Actually, to make things a bit more weird, our code is composed of three parts: main program, core library and module library. I can compile everything with -xAVX and only compile without -xAVX two things:
- one of the functions in the core library and the linking stage for the core library.
As far as I do it like that, then the buggy behaviour doesn't show up. The funny thing is that the function above doesn't have any MPI code, and actually it is only run once at the beginning of the code, to store some data that it is used later on throughout the execution of the code.
I have compiled the whole code with gcc and -mavx and in that case I don't get any faulty behaviour, but I don't know internally what gcc or icc do when setting -xAVX.

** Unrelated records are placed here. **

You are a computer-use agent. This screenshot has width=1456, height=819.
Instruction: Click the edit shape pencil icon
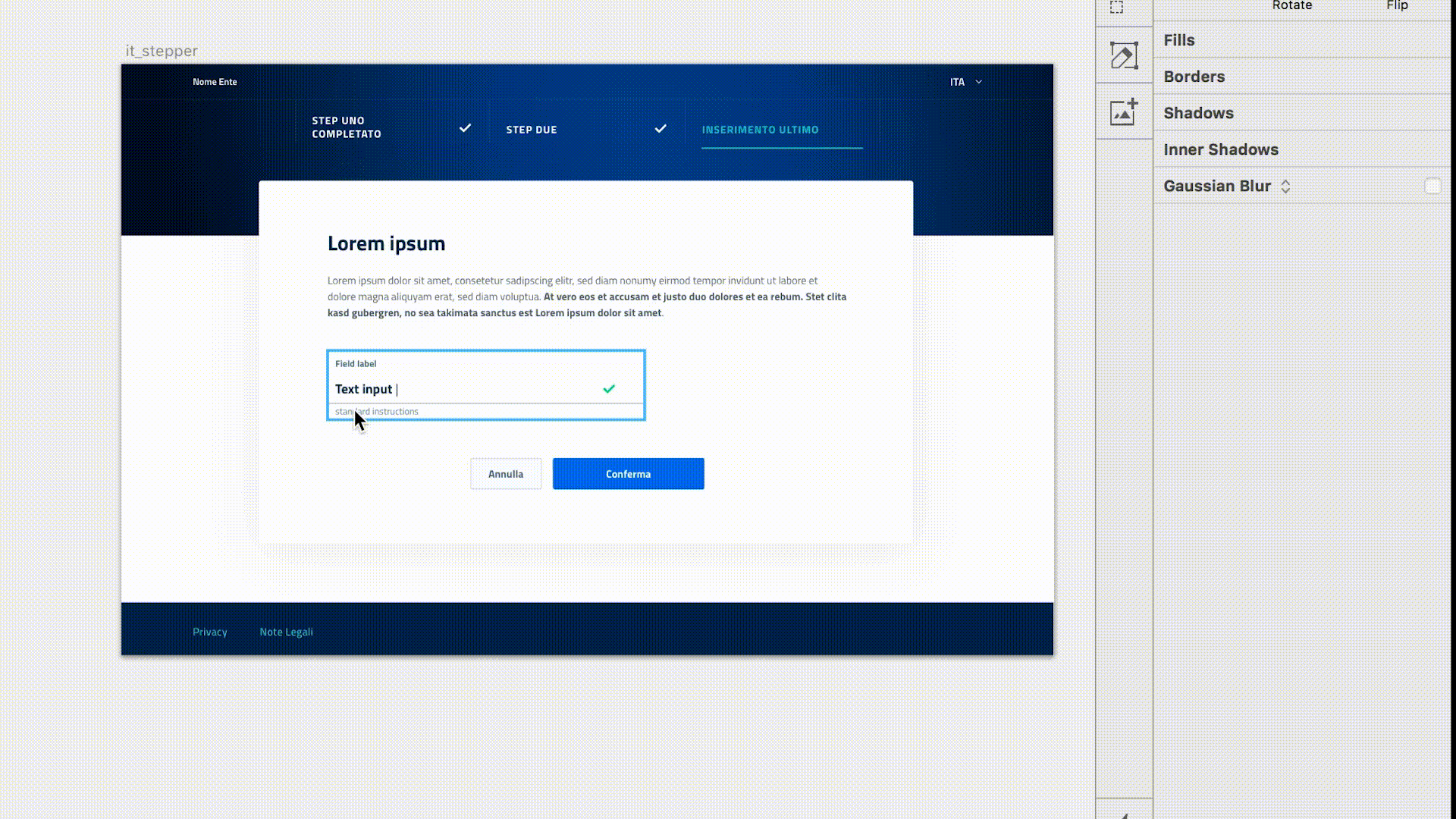(x=1124, y=55)
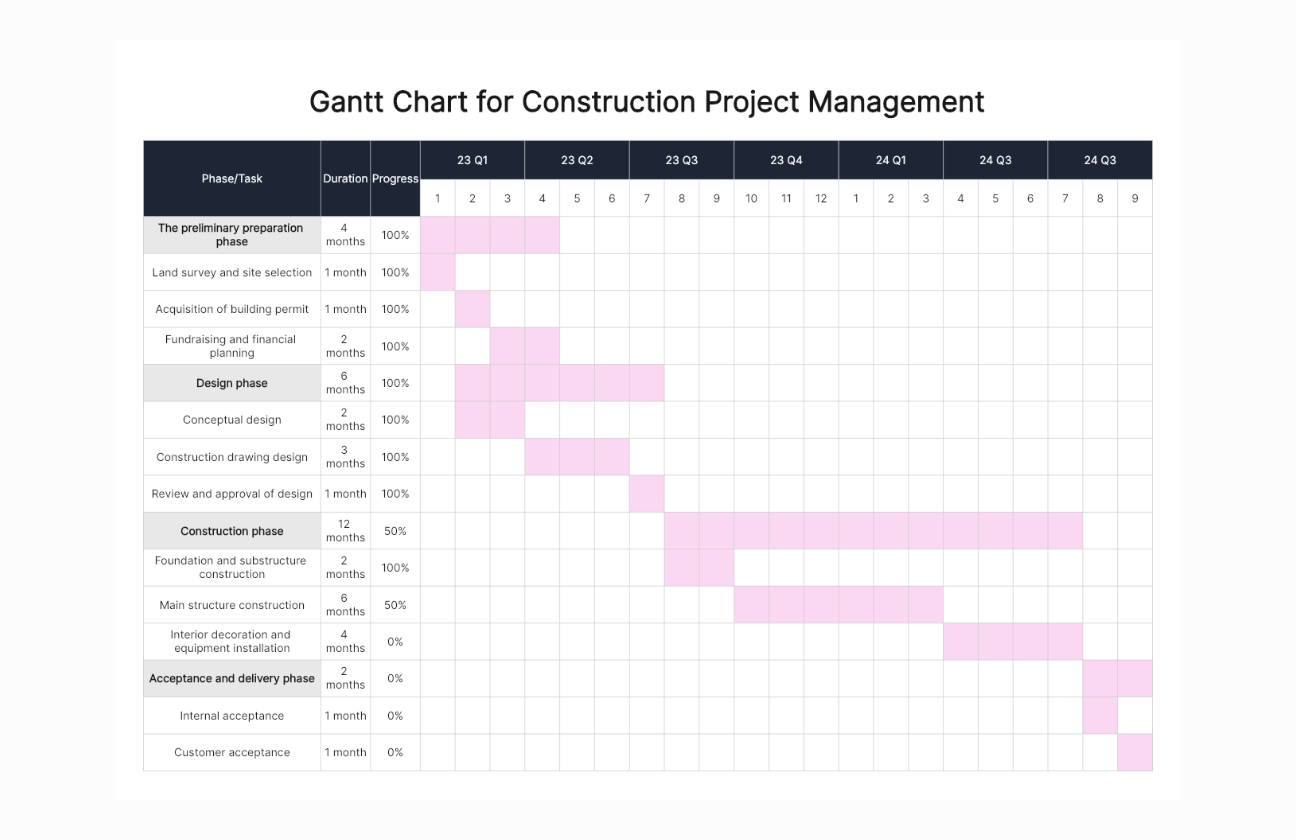1296x840 pixels.
Task: Click the Customer acceptance task label
Action: [232, 752]
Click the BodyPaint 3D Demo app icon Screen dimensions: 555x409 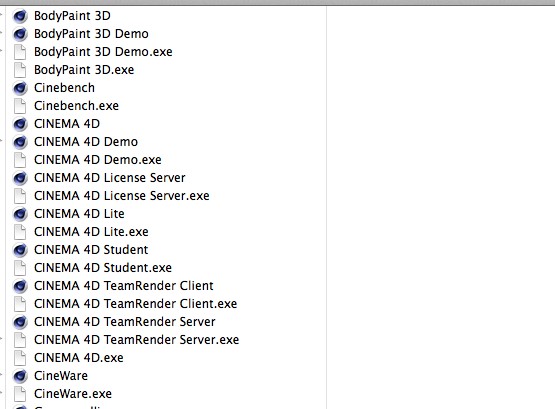tap(20, 34)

Any idea/suggestions on how to go about something like this? It certainly looks like a parallelization problem, but that only shows up when -xAVX is used is weird to me.
- Intel® Advanced Vector Extensions (Intel® AVX)
- Intel® Streaming SIMD Extensions
- Parallel Computing
After a few test I found that the code, when compiled without -xAVX (with: -O3 -ipo -g) gives identical (bit-to-bit) results when run with a different number of processes (tried with 1 and 30) for a number of iterations).
When compiled with -xAVX (-O3 -ipo -g -xAVX) the differences appear even when run only with 1 processor after a few iterations, and from the very first iteration when run with different number of processes (tried with 1 and 30).
If my understanding of AVX is correct, this should not happen, right? I mean, AVX will just vectorize some loops as far as they don't have any dependences, but the result is deterministic, in the sence that, provided no random numbers are produced in the code, the result from run to run should be identical. This is what happens when compiled without -xAVX, but for some reason results start to be different between runs when the code has been compiled with -xAVX.
Is your code parallelized with OpenMP as well as MPI?
>>The funny thing is that the function above doesn't have any MPI code, and actually it is only run once at the beginning of the code, to store some data that it is used later on throughout the execution of the code.
This may indicate that the produced data is: a) incomplete, b) incorrect, c) code corrupts something beyond bounds of desired output, d) produced data is correct - returned data is incorrect of incomplete.
Run-to-run within a given build should be (are expected to be) identical, whereas, between builds are not.
I suggest adding some sanity check code (e.g. saving/checkpointing data prior to and following generated output for this function).
You may need to do this with C helper functions.
thanks for replying.
In the end I figured out where the problem was coming from. It turns out that our code (parallelized only with MPI) has some data (one z layer per process) that is duplicated in different MPI processes. After doing the first part of the code (where the values needed there) are properly propagated via MPI, then there is a part in which some other data is calculated point-by-point. When not using AVX the values needed to calculate these last data are identical in different processes in this duplicated layer, so the calculated values are identical and the program behaves fine.
With AVX, some of the required values (some Voigt profiles) to calculate these new data seem to be slightly different in each process, so then the resulting data in the duplicated layer (which when non using AVX were identical) is not identical anymore between processes, and the small changes increase when running the code for several iterations until the code blows up.
The solution was simply to not assume that the values in the duplicated layer are really going to be identical, and just copy them from one of the processes to the other. Problem solved.
>>The solution was simply to not assume that the values in the duplicated layer are really going to be identical, and just copy them from one of the processes to the other. Problem solved.
So you are choosing one of the supposedly duplicated values to use as the valid results? What would cause the results to not be duplicated? Note, if some of the different ranks has different CPU models, then potentially a different code path was taken, or a change in microcode made for same instruction. In particular if one/some CPU/s have FMA and other/s not, or one/some have AVX2 and other/s not, then you might not generate the same bit pattern results (equivalent within precision, yes).